Durant une célébration vécue avec quelques-uns d’entre eux, à Marieville, il y a quelques semaines, l’évangile était centré sur la formation des disciples, je leur ai demandé : « pour vous, que signifie être disciples ? » et le plus jeune du groupe, je crois, a répondu « être un disciple pour moi, c’est être un ami de Jésus » cette réponse m’a impressionné.
CE TEMPS DE GRÂCE
Le temps de l’Avent que nous vivons nous présente l’expérience de foi des pauvres : celle de Saint Joseph en cette année qui lui est consacrée et celle de Marie, qui n’est pas une personne isolée mais qui est fille d’un peuple. Durant ce temps qui nous prépare à la fête de Noël, nous voyons comment ils ont su non seulement entendre la Parole mais aussi la mettre en pratique, comment cette écoute leur a fait découvrir leur mission.
J’appartiens à la Société des Missions Étrangères qui célèbre, cette année, cent ans d’existence. C’est, durant des exercices spirituels vécus entre Noël et le Jour de l’An en 1959 que j’ai pris la décision de devenir missionnaire.
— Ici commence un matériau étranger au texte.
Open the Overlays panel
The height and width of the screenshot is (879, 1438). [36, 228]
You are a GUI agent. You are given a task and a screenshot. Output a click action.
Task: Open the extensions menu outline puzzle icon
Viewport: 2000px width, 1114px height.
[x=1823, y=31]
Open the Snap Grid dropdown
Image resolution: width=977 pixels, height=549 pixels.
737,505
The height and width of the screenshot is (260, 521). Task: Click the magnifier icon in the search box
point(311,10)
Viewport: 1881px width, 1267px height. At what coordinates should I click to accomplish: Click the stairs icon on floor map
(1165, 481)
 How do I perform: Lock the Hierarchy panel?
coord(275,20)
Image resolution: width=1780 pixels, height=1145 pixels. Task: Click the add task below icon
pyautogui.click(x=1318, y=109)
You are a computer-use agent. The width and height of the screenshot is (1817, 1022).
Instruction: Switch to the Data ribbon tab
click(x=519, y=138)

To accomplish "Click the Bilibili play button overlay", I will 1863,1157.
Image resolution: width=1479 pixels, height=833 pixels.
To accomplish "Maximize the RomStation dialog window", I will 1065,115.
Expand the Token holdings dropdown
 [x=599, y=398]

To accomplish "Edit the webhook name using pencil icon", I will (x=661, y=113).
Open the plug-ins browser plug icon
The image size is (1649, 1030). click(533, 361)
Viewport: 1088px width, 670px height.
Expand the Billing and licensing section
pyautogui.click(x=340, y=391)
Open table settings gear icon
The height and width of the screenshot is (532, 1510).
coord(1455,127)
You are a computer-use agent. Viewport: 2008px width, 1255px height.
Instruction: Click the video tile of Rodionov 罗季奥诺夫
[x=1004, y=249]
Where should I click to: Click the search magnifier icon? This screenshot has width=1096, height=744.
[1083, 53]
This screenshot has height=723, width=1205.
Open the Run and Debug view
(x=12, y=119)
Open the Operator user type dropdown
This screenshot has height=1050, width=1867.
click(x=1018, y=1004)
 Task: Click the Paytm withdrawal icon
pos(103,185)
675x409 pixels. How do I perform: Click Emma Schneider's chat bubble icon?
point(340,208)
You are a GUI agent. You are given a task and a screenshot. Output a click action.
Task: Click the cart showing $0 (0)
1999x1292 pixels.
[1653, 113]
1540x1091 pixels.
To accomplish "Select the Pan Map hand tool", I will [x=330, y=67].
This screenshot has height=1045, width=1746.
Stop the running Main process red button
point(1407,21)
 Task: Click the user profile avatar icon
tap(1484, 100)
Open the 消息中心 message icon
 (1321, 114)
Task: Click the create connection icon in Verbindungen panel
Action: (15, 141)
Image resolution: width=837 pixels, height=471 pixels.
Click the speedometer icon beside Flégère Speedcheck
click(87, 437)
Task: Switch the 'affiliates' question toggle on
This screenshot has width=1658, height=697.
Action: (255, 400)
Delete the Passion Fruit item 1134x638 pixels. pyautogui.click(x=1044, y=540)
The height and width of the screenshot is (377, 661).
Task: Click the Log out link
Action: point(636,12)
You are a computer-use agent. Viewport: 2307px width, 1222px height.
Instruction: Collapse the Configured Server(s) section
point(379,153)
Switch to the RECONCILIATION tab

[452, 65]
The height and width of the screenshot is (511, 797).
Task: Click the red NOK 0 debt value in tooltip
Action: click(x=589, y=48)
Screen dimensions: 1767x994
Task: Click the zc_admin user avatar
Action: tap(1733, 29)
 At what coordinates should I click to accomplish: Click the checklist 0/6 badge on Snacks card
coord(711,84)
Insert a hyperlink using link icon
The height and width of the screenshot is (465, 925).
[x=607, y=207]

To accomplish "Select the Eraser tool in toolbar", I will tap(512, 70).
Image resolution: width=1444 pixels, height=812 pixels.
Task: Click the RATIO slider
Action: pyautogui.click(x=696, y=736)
J’ai la profonde conviction que ce temps de grâce de l’Avent et de Noël est particulièrement propice pour découvrir ou redécouvrir la vocation à laquelle nous sommes appelés.
Le témoignage de Marie et de Joseph est exemplaire. Ils nous montrent que tout est grâce et que Dieu nous parle même en songe comme nous le voyons dans l’expérience de Jacob qui, après un songe, dit : « Yahvé est en ce lieu et je ne le savais pas » (Genèse 28,16) Marie et Joseph font aussi cette expérience de la Mission de Dieu qui vient éclairer leur route. Dans son Magnificat, Marie chante Saint est son nom, son amour s’étend d’âge en âge (Luc 1, 49-50). Elle chante ainsi au moment où elle visite sa cousine Élisabeth. Cette visite l’ouvre toujours plus à l’action surprenante du Seigneur.
Cette visite est au cœur de la mission et de la fête de Noël qui approche. Quand, dans la nuit de Noël, les anges chantent Paix sur la terre ils nous invitent à découvrir que Jésus est notre Paix (Éphésiens 2,14) et qu’en Lui, peuvent disparaître les barrières qui séparent.